Manuel Zelaya, no. Zelaya parece no dispuesto a tolerar la infamia. Y en su cabeza (cubierta con el mismo sombrero Stetson de ala ancha que usaba Augusto César Sandino) parecen hervir ideas de fuerte simbolismo. ¿Será el primer gobernante que tras ser derrocado por un golpe militar retorna al cargo por la presión internacional?
Hay un precedente. En 1994 (después de su derrocamiento en 1991) el presidente de Haití, Jean Bertrand Aristide, regresó a su cargo, aunque con ayuda de una invasión militar encabezada por Washington. Luego ganó la tercera presidencia (2001), y tras establecer relaciones con Cuba y acercarse a Hugo Chávez, Aristide fue derrocado nuevamente por un golpe intervencionista liderado por el imperio, Francia, Canadá y Chile (2004).
En todo caso, ni Zelaya es Aristide, ni Honduras es Haití, ni el contexto internacional es el de entonces. De hecho (y en consonancia con la contraofensiva en marcha de las oligarquías latinoamericanas), grandes intereses corporativos respaldan a los golpistas de Tegucigalpa.
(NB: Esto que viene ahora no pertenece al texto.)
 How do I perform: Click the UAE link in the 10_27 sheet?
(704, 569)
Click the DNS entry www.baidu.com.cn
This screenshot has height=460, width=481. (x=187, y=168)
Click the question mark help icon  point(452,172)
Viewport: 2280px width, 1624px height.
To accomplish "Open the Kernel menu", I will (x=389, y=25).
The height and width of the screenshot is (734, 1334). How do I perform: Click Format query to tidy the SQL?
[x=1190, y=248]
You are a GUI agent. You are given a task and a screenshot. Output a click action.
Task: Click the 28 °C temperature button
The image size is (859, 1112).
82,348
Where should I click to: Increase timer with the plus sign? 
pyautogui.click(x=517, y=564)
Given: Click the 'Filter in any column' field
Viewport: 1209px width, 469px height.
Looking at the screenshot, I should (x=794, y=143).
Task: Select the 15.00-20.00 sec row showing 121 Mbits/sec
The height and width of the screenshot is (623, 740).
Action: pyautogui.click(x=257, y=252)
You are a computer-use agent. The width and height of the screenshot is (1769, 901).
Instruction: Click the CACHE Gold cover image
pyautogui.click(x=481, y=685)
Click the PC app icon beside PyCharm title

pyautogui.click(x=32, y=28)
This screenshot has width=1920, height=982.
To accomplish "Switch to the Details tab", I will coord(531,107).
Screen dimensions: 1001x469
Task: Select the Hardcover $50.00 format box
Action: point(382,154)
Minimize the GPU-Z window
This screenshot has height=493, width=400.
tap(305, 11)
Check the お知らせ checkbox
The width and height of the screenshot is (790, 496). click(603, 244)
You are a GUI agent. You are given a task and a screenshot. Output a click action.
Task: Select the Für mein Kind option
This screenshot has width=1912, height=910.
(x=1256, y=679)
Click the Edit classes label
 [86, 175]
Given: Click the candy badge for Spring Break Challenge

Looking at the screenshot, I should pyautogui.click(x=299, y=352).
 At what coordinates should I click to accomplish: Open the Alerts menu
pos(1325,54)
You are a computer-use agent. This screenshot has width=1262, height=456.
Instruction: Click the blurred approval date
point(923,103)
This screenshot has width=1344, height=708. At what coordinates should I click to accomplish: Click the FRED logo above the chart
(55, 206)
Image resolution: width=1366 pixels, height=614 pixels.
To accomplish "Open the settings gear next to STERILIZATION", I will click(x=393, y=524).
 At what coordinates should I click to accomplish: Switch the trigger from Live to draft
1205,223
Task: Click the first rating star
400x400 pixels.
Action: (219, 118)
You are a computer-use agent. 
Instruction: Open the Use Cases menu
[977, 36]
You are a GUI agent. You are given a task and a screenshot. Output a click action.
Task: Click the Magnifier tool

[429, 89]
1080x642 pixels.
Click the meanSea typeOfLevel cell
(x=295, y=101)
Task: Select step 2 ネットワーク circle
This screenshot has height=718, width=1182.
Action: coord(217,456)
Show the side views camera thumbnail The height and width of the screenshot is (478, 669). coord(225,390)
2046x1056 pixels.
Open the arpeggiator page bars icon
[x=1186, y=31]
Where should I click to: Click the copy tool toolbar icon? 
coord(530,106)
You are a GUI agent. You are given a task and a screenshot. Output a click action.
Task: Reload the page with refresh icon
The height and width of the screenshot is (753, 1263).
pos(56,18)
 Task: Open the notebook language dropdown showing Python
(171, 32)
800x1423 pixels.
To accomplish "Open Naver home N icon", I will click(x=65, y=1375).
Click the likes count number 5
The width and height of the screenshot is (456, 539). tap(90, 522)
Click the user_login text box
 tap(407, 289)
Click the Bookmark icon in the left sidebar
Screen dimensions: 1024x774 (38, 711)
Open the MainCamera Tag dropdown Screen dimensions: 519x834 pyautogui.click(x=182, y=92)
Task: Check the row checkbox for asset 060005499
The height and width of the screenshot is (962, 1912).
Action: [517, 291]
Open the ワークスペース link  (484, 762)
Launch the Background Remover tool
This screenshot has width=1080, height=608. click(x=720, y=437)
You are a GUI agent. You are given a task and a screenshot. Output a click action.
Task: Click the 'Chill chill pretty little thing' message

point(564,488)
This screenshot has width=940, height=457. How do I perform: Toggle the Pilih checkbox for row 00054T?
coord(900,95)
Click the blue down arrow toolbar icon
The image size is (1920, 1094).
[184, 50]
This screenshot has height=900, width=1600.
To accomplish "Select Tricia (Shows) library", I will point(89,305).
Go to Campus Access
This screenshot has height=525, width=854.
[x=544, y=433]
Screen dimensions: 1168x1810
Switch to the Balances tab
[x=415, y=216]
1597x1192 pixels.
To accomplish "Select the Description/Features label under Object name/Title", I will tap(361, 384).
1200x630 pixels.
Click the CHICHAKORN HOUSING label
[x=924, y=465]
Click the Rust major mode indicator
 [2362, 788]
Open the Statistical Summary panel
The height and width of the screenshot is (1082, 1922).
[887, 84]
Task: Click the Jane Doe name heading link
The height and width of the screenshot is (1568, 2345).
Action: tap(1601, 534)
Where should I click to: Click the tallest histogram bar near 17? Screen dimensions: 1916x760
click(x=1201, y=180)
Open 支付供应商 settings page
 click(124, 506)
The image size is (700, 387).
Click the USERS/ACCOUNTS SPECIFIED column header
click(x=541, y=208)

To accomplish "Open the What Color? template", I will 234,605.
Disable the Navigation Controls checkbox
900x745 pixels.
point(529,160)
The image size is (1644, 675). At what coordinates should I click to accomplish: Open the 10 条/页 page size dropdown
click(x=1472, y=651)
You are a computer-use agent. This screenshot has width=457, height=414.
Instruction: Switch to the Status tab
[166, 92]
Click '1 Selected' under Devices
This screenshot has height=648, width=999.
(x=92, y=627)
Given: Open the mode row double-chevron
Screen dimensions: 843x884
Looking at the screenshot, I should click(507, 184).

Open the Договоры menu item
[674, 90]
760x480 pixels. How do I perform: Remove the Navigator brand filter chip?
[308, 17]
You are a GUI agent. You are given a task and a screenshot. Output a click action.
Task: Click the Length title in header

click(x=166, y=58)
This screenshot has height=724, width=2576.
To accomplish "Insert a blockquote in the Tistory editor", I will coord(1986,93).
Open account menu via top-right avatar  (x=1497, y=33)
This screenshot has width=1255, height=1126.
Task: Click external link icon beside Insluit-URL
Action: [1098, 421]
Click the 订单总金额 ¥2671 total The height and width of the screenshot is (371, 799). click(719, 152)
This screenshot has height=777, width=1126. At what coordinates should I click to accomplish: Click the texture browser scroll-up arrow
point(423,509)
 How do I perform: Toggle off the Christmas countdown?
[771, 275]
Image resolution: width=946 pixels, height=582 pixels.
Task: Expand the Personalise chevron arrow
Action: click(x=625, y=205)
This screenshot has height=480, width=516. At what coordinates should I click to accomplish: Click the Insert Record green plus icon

No obstante, en abril pasado, en la cumbre de Trinidad y Tobago, Obama aseguró que lo suyo no era el unilateralismo prepotente que caracterizó a su antecesor.
Algunos analistas ven en Obama la rencarnación de Franklin D. Roosevelt, quien en 1933 asumió la presidencia con el propósito de conjurar los estragos de la Gran Depresión. Al interior, Roosevelt adoptó el keynesiano New Deal (Nuevo Trato), y en América Latina la política del «buen vecino».
Analogías, palabras. Con todo, es importante subrayar que Roosevelt creía en su política internacional tanto como Obama cree en la suya. Pero la lógica de la política (que es negociación) no siempre acompaña la de los convencidos de que en este mundo todo es negociable, la democracia inclusive.
Esa concepción falaz de la política (de la que moluscos como el costarricense Óscar Arias y el chileno José Miguel Insulza son genio y figura) fracasa cuando pueblos como el hondureño se movilizan y en estado deliberativo permanente, distinguiendo con claridad a sus enemigos, apoyan a líderes que están a la altura de las circunstancias.
¿Existía en Honduras una situación institucional «peligrosa»? ¿Cuál fue el pretexto para el golpe? ¿La propuesta de revisar aspectos de la Constitución impuesta por la dictadura del general Policarpo Paz García (1982), y tan ilegítima como la vigente en Chile, impuesta por Pinochet y acatada por los partidos de la llamada «democracia modelo»?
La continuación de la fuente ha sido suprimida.